- AIM 1 -
Condense the paragraph of the DBpedia Spotlight project ideas page that begins "DBpedia is a project aiming" into a shorter version that keeps its main facts.

**** PASSAGE SHOWN ****

Skip to content
This repository has been archived by the owner on Oct 20, 2018. It is now read-only.

GSoC2012 Project Ideas

sandroacoelho edited this page Jul 26, 2013 · 1 revision

DBpedia Spotlight Project Ideas - for Google Summer of Code 2012

DBpedia Spotlight took part on GSoC2012 with 4 students, who did a great job in implementing some of the ideas that were discussed in this page. Take a look at their projects or read the descriptions on Google Melange.

DBpedia Spotlight will apply to GSoC 2013 in conjunction with the DBpedia project.

TODO: fix links and delete finished tasks


Introduction

Linked Data has been revolutionizing the way applications interact with the Web. While the Web2.0 technologies opened up much of the "guts" of websites for third-parties to reuse and repurpose data on the Web, they still require that developers create one client per target API. With Linked Data technologies, all APIs are interconnected via standard Web protocols and languages.

DBpedia is a project aiming at exposing knowledge from Wikipedia as Linked Data. One can navigate this Web of facts with standard Web browsers, automated crawlers or select subsets with SQL-like query languages (e.g. SPARQL). DBpedia exists in 97 different languages, and is interlinked with many other databases such as Freebase, New York Times, CIA Factbook, etc.

This new Web of interlinked databases provides useful knowledge that can complement the textual Web in many ways. See, for example, how bloggers tag their posts or assign them to categories in order to organize and interconnect their blog posts. Or see how BBC has created the World Cup 2010 website by interconnecting textual content and facts from their knowledge base. By the way, they use DBpedia.

DBpedia Spotlight is an open source (Apache license) text annotation tool that connects text to Linked Data by marking names of things in text (we call that Spotting) and selecting between multiple interpretations of these names (we call that Disambiguation). For example, "Washington" can be interpreted in more than 50 ways including a [state](http://en.wikipedia.org/wiki/Washington_(state\)), a government or a person. You can already imagine that this is not a trivial task, especially when we're talking 3.64 million "things" of 320 different "types" with over half a billion "facts" (July 2011).

But we think we're doing quite well. And we could use your help to do even better!

Project Ideas

Here is an initial set of topics:

  • Feedback incorporation: there are software clients for DBpedia Spotlight that allow users to annotate their blogs in Wordpress, or even to suggest new links in Wikipedia. When a user chooses a suggestion, or fixes an incorrect annotation produced by DBpedia Spotlight, this is valuable feedback information that should be incorporated by the system to learn from its mistakes. You could work on clients that let users fix the wrong annotations, and/or in the backend that stores that in the system to relearn the annotator.

**** SUPPLIED DATA ****

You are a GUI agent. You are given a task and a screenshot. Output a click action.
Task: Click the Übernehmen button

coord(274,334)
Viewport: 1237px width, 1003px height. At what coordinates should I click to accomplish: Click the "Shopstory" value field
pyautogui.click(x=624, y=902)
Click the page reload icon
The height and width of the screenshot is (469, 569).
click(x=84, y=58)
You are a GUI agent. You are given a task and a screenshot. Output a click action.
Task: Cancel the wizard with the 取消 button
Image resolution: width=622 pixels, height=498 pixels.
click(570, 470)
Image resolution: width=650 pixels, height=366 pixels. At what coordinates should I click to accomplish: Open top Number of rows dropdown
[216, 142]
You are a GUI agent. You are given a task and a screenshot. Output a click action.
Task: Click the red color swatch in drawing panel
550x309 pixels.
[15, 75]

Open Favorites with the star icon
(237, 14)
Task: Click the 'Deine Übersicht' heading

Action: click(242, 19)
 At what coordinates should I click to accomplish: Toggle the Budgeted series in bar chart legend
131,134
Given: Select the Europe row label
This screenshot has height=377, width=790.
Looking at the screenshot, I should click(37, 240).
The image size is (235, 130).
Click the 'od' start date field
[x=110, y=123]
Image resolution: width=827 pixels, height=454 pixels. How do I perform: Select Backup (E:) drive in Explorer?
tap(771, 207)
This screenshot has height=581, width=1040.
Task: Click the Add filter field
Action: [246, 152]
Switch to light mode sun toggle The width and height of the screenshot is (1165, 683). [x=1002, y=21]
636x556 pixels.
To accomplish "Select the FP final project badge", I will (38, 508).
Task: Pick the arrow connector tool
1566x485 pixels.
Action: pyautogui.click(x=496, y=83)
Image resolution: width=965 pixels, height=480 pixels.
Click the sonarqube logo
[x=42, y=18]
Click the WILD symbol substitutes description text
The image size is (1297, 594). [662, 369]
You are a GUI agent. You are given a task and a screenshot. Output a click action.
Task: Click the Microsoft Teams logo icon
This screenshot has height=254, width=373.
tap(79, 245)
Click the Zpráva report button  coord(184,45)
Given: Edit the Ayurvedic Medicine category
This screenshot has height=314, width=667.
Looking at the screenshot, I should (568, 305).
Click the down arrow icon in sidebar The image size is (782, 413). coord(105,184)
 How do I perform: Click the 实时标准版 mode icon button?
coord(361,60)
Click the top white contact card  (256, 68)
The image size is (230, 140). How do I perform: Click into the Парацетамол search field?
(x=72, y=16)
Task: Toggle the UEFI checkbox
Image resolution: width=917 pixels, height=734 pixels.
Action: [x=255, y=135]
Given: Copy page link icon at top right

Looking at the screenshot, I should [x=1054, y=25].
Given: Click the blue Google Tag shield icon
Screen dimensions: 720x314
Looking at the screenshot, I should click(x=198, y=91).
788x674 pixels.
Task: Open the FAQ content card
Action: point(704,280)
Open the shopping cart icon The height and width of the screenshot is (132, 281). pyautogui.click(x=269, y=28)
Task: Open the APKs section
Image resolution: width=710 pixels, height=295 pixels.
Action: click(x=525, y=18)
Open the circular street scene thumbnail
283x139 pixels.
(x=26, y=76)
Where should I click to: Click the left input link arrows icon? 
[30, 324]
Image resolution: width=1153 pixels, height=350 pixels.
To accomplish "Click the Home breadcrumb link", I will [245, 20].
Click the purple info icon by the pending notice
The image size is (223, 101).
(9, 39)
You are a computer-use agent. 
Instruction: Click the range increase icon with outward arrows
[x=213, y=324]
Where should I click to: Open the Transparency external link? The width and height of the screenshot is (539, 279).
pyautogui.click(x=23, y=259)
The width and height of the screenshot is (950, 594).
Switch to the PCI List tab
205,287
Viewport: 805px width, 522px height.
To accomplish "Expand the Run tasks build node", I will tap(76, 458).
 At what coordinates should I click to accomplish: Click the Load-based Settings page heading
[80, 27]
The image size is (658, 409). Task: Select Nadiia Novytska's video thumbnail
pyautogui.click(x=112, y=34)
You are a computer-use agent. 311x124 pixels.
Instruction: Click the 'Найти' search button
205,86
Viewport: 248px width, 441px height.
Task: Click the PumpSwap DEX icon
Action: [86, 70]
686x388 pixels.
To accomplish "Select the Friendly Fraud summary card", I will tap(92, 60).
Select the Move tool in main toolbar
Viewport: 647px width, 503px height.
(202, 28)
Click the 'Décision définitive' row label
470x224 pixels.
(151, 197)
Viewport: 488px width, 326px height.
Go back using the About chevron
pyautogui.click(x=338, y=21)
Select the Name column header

****

- AIM 2 -
In the records, update the lines that begin at the line that has "Task: Click the 'Deine Übersicht' heading" and stop after the line that has "[x=110, y=123]" by changing "Europe" to "Asia", leaving everything else unchanged, and return only those lines.

- EXPECTED ANSWER 1 -
DBpedia exposes Wikipedia knowledge as Linked Data. This data can be browsed with standard Web browsers, explored by automated crawlers, or queried in subsets with SQL-like languages such as SPARQL. It exists in 97 languages and is interlinked with other databases, including Freebase, New York Times, and CIA Factbook.

- EXPECTED ANSWER 2 -
Task: Click the 'Deine Übersicht' heading

Action: click(242, 19)
 At what coordinates should I click to accomplish: Toggle the Budgeted series in bar chart legend
131,134
Given: Select the Asia row label
This screenshot has height=377, width=790.
Looking at the screenshot, I should click(37, 240).
The image size is (235, 130).
Click the 'od' start date field
[x=110, y=123]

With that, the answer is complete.